Eine alte Frau bittet uns davor niederzuknien, etwas zu küssen und für unsere Gesundheit oder für das Wohl unserer Mütter zu beten. In einer anderen Ecke das berühmte Portrait des Nationalhelden Che Guevara. Auch in den Innenräumen nichts als Verfall, aber vermutlich sieht es schon seit Jahren so aus. Ich setze mich auf eine enge, wackelige Treppe, oben ist wahrscheinlich das Schlafzimmer, und ich ahne, wie kläglich und schmutzig es dort sein mag.

Ein ständiges Kommen und Gehen, alle sehen zufrieden aus, schütteln mir die Hand, lächeln mich an und reden so schnell mit mir, daß ich kaum ein Wort verstehe. Ich nutze die Zeit zum Zeichnen, erst drinnen, dann auf der Straße, wo spontan eine große Fiesta mit Conga-Trommeln und afrokubanischen Gesängen organisiert wird.

Die Menschen nehmen den Lärm auf der Straße hin, als wäre es das normalste auf der Welt.
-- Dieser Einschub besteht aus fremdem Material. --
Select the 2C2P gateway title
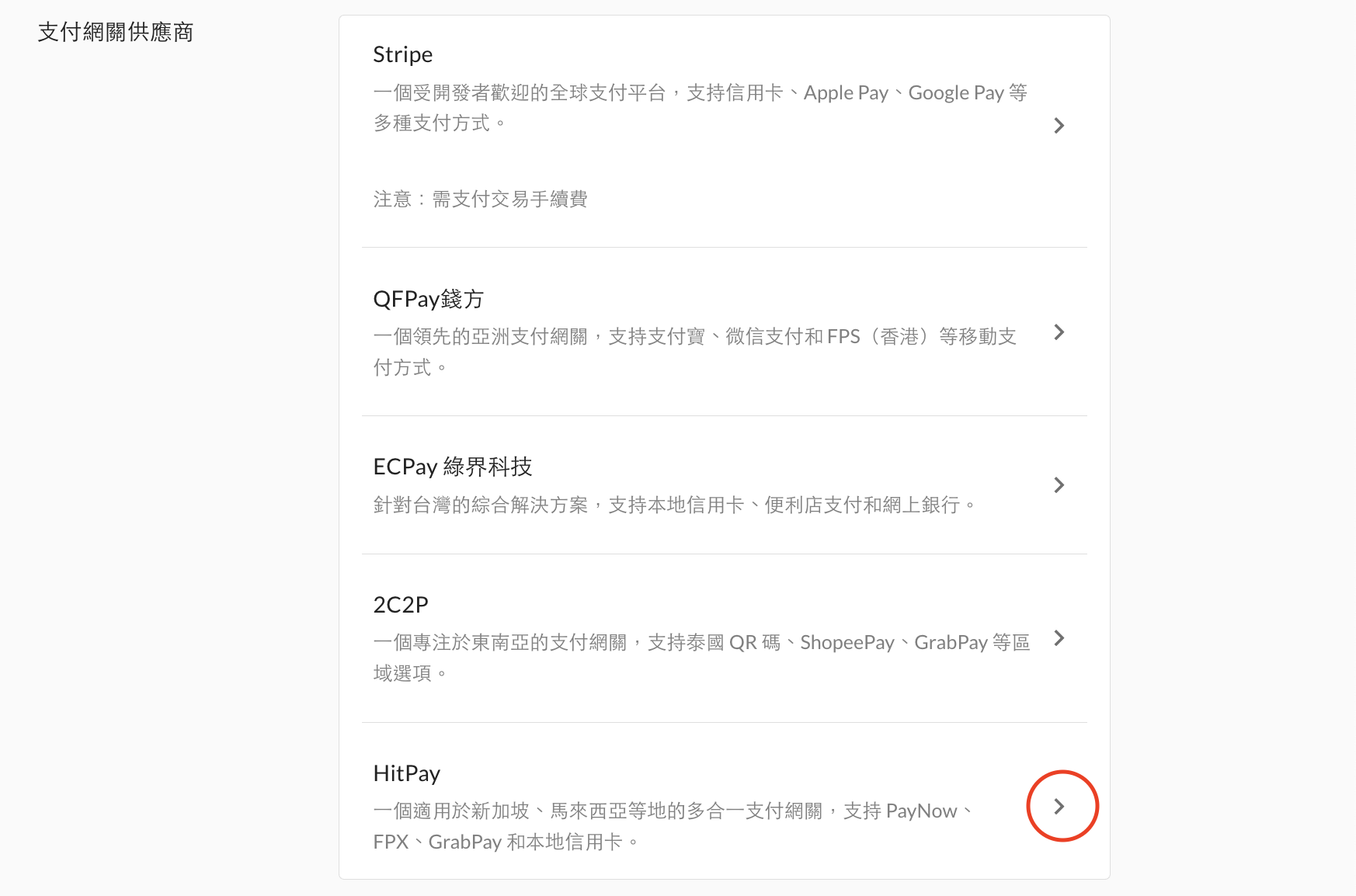 (x=401, y=605)
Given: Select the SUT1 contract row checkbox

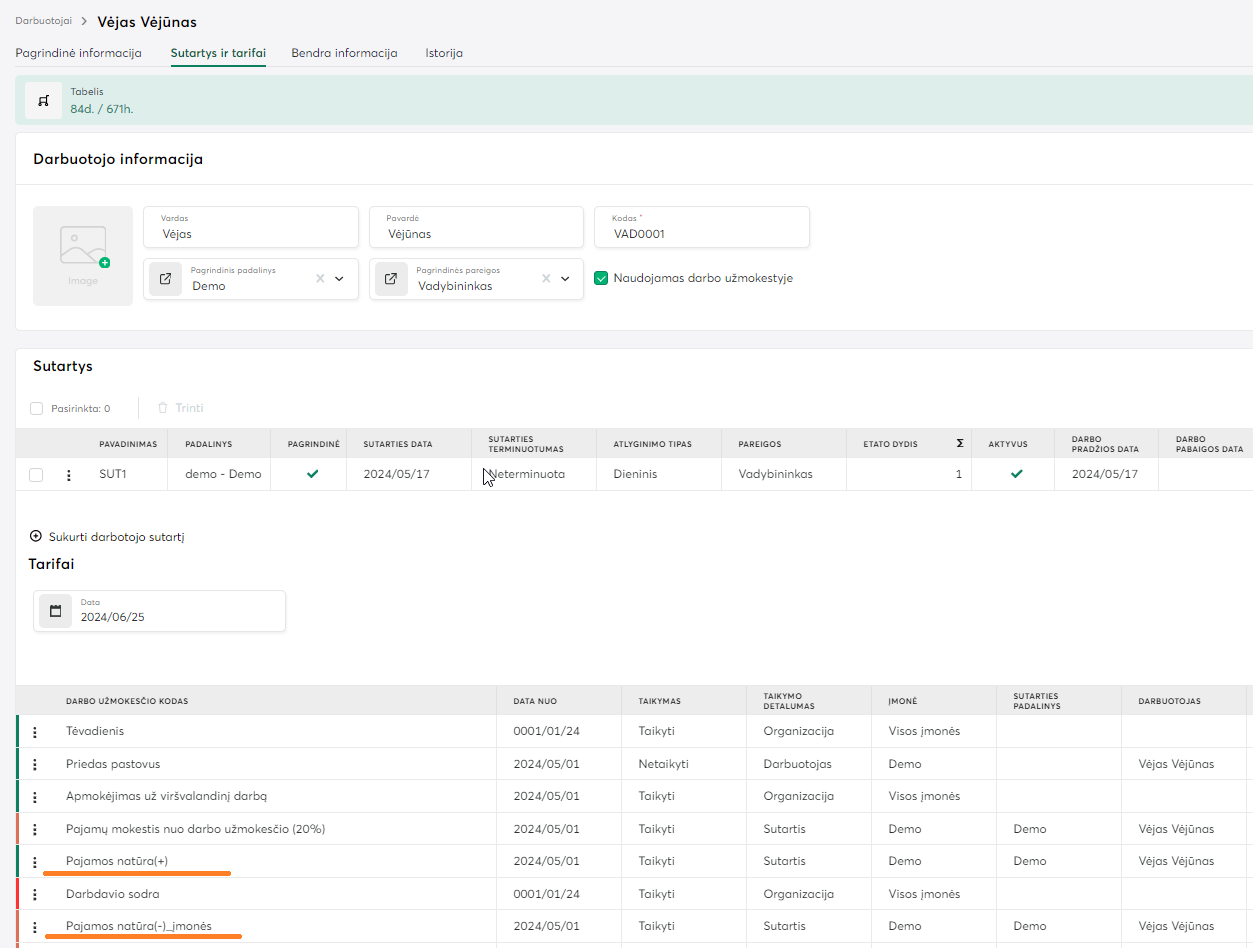Looking at the screenshot, I should (x=36, y=475).
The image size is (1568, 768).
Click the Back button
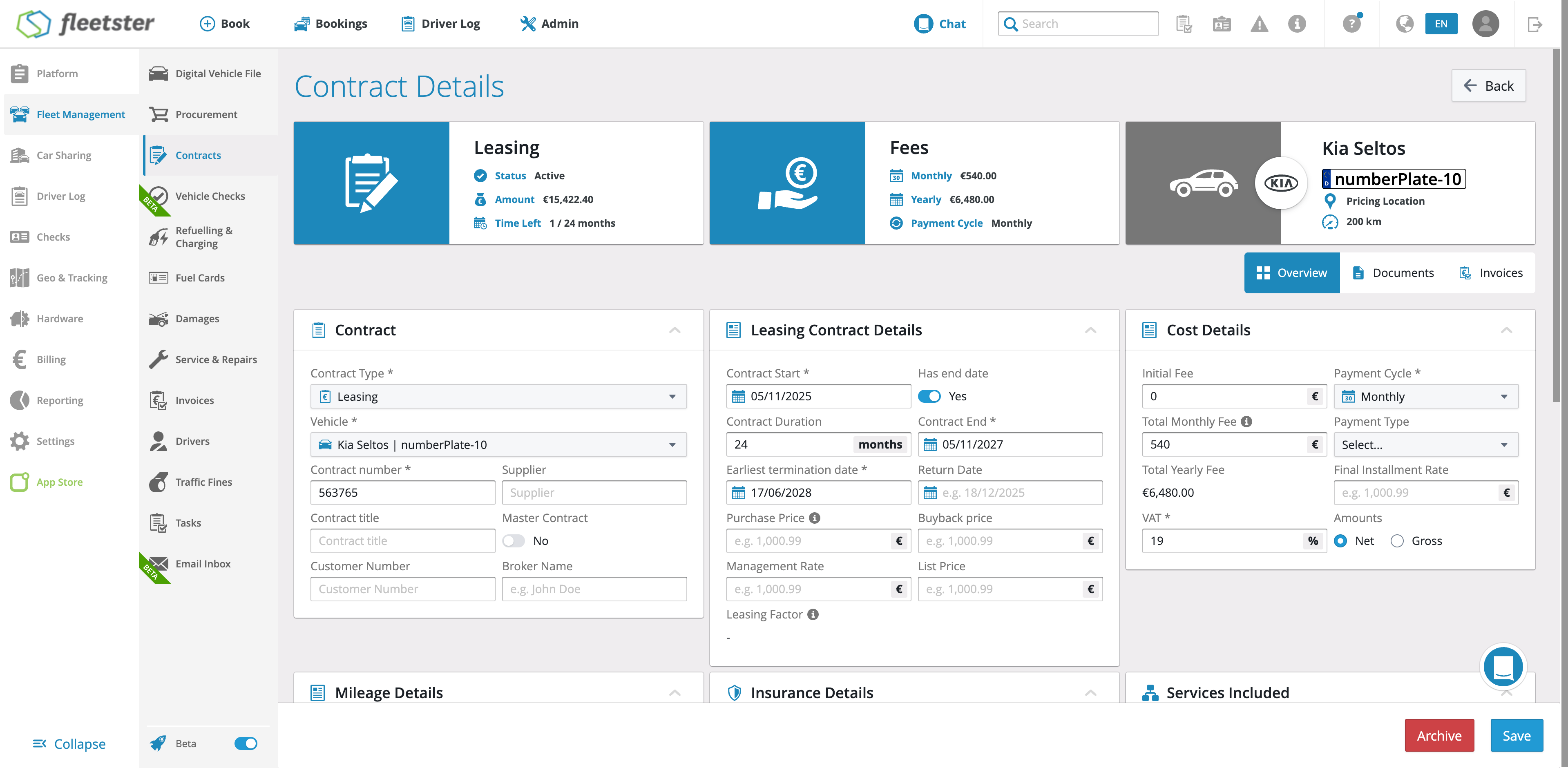click(x=1488, y=86)
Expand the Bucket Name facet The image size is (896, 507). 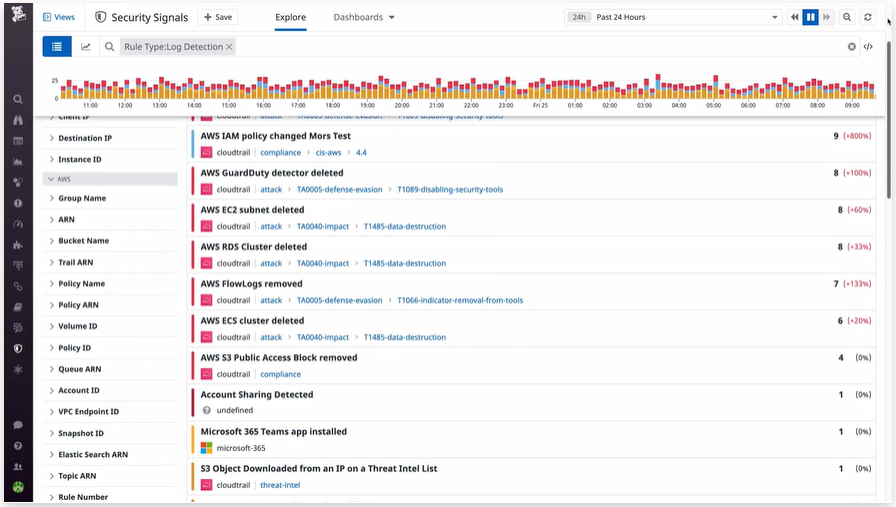[x=110, y=241]
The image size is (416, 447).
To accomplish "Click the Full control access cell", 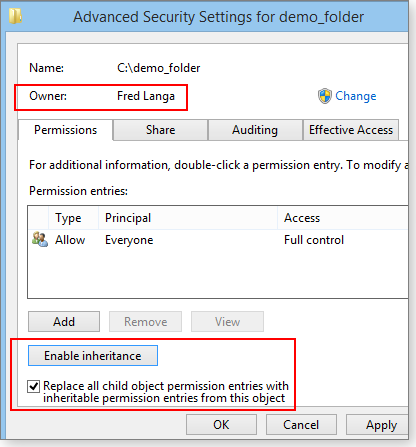I will pyautogui.click(x=314, y=240).
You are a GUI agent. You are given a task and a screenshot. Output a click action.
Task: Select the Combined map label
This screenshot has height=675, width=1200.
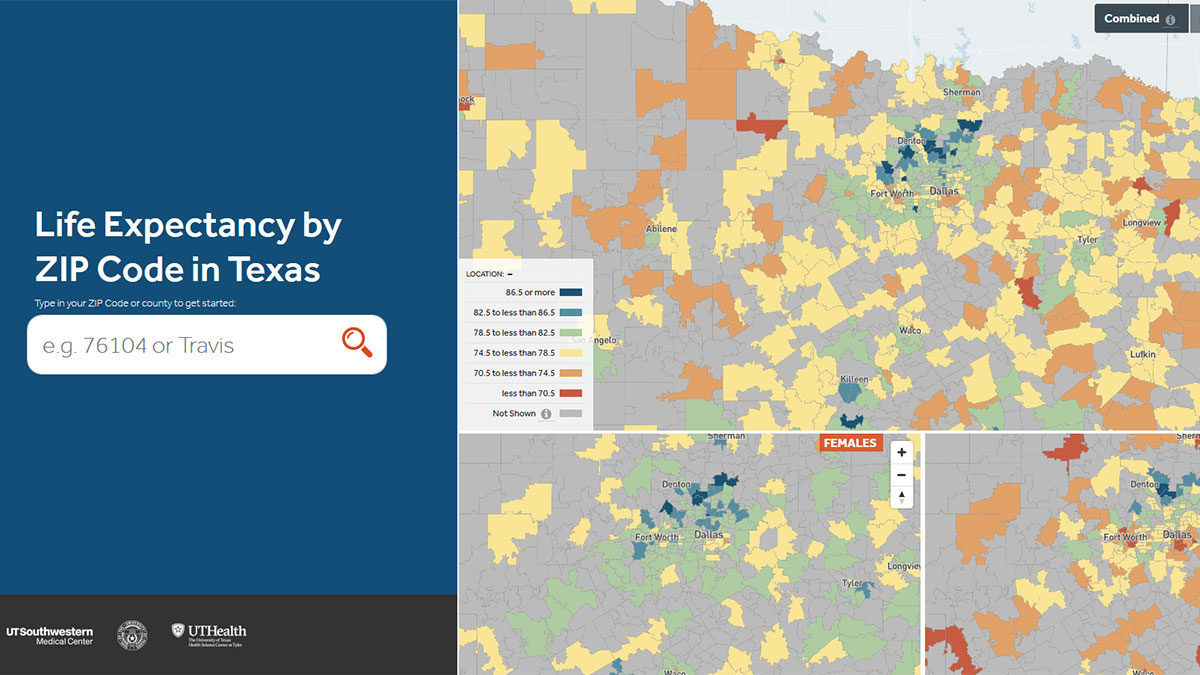(x=1130, y=18)
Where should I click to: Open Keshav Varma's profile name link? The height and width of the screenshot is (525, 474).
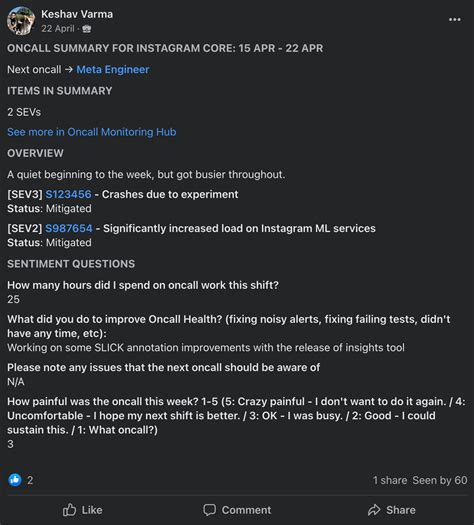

Tatsächlich bin ich selbst am Morgen in Milaidas Haus von Musik auf der Straße erwacht. Niemand beschwert sich, und die Polizisten, die ständig durch die Straßen patroullieren, sehen ganz gelassen zu.

Fahrräder und unbeschreibliche Gefährte kommen vorbei, wie aus einer anderen Zeit. In einem der Geschäfte für Kubaner, die fast immer geschlossen sind oder einfach nur leere Regale haben, lese ich ein Schild: "Achtung: Die Milch muß morgens abgeholt werden, da der Kühlschrank kaputt ist. Schlechtgewordene Milch wird nicht ersetzt." Raúl erklärt mir, daß nur Kinder bis zum siebten Lebensjahr Anrecht auf Milch haben. Ansonsten muß auch die Milch in Dollar bezahlt werden, und die sind schwer zu beschaffen. Obwohl die meisten immer ein paar in der Tasche haben.

 

Während der Fiesta, die Noel und Günter noch mit einigen Flaschen Rum in Schwung gebracht haben, kommt ein Schwarzer auf mich zu. Er will, daß ich ihn zu seinem Santería-Altar begleite, wo jemand mir die Zukunft vorhersagen wird, oder, wenn ich möchte, die Vergangenheit. Ich antworte ihm, daß ich mehr an meiner Vergangenheit interessiert sei. Er lacht und bleibt bei mir stehen, raucht und trinkt aus den Rumflaschen, die ständig kreisen. Kurz darauf erscheint sein persönlicher Guru, und voller Stolz stellt er ihn mir vor. Ständige Spuren seiner afrikanischen Wurzeln. Nach der Aufnahme gibt er mir seine Adresse und Telefonnummer. Er besteht auf einem Wiedersehen. Es ist zu deinem Besten, sagt er voller Überzeugung.

 

Abends nehmen wir eine Gruppe im Café O´Reilly auf, die unter anderem Chan Chan von Compay Segundo singt. Die Hymne der Wiedergeburt kubanischer Musik außerhalb der Insel. Fidel, der Congaspieler, erzählt mir, es sei ein sehr altes Lied, das schon völlig in Vergessenheit geraten war, genauso wie jene achtzigjährigen Musiker, die jetzt in Europa und in den USA für Furore sorgen. Auf einmal sind sie reich und berühmt. Jahrzehntelang haben sie in Kuba für Pfennige gespielt, und jetzt schlagen sie sich mit Exklusivverträgen multinationaler Plattenfirmen herum.

 

Allein gehe ich später zur Plaza de Armas, wo einige Buchhändler Antiquarisches feilbieten. Ich habe mir einen Gedichtband von Nicolas Guillén gekauft, noch eine literarische Herrlichkeit Kubas. Obwohl ich ihn spät abends noch durchblättere, bleibe ich doch José Martí treu.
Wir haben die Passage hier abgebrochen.